Render the lines of the listing from the one containing "Given: Open For Enterprise page" through the end of the listing, inclusive, as a Markdown table with the columns Row and Listing line. Skip any blank lines.

> **Item coordinate listing**
>> Start
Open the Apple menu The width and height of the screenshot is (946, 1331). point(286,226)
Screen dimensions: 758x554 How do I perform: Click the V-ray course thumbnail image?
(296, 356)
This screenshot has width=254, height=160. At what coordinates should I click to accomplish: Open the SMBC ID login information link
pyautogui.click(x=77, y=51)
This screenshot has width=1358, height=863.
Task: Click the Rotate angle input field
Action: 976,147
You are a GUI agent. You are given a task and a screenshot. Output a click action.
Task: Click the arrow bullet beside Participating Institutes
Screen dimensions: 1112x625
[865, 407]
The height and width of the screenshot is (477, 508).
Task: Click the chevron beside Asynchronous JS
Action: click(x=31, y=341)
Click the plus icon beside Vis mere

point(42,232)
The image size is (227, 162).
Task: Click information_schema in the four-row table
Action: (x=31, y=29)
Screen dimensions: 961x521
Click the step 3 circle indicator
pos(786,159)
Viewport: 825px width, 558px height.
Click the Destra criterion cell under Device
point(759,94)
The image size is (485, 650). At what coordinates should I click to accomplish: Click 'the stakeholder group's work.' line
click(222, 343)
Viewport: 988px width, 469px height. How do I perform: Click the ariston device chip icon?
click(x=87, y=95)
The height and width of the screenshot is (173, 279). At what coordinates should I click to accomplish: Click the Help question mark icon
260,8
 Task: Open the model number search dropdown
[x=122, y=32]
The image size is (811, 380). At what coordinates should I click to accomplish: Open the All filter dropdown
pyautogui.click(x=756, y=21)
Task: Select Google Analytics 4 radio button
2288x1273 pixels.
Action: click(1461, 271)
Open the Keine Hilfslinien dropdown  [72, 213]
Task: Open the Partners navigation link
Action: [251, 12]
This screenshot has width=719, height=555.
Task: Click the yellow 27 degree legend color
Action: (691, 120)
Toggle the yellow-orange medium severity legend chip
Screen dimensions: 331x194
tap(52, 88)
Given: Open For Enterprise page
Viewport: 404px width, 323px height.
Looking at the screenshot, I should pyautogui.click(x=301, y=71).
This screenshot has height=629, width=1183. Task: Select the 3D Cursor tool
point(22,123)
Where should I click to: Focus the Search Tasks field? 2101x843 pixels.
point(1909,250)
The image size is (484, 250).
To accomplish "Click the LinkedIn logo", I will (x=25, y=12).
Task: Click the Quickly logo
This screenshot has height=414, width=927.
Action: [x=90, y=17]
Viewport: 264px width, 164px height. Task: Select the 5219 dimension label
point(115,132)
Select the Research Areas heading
>> End
> **Exercise output**
| Row | Listing line |
|---|---|
| 1 | Given: Open For Enterprise page |
| 2 | Viewport: 404px width, 323px height. |
| 3 | Looking at the screenshot, I should pyautogui.click(x=301, y=71). |
| 4 | This screenshot has height=629, width=1183. Task: Select the 3D Cursor tool |
| 5 | point(22,123) |
| 6 | Where should I click to: Focus the Search Tasks field? 2101x843 pixels. |
| 7 | point(1909,250) |
| 8 | The image size is (484, 250). |
| 9 | To accomplish "Click the LinkedIn logo", I will (x=25, y=12). |
| 10 | Task: Click the Quickly logo |
| 11 | This screenshot has height=414, width=927. |
| 12 | Action: [x=90, y=17] |
| 13 | Viewport: 264px width, 164px height. Task: Select the 5219 dimension label |
| 14 | point(115,132) |
| 15 | Select the Research Areas heading |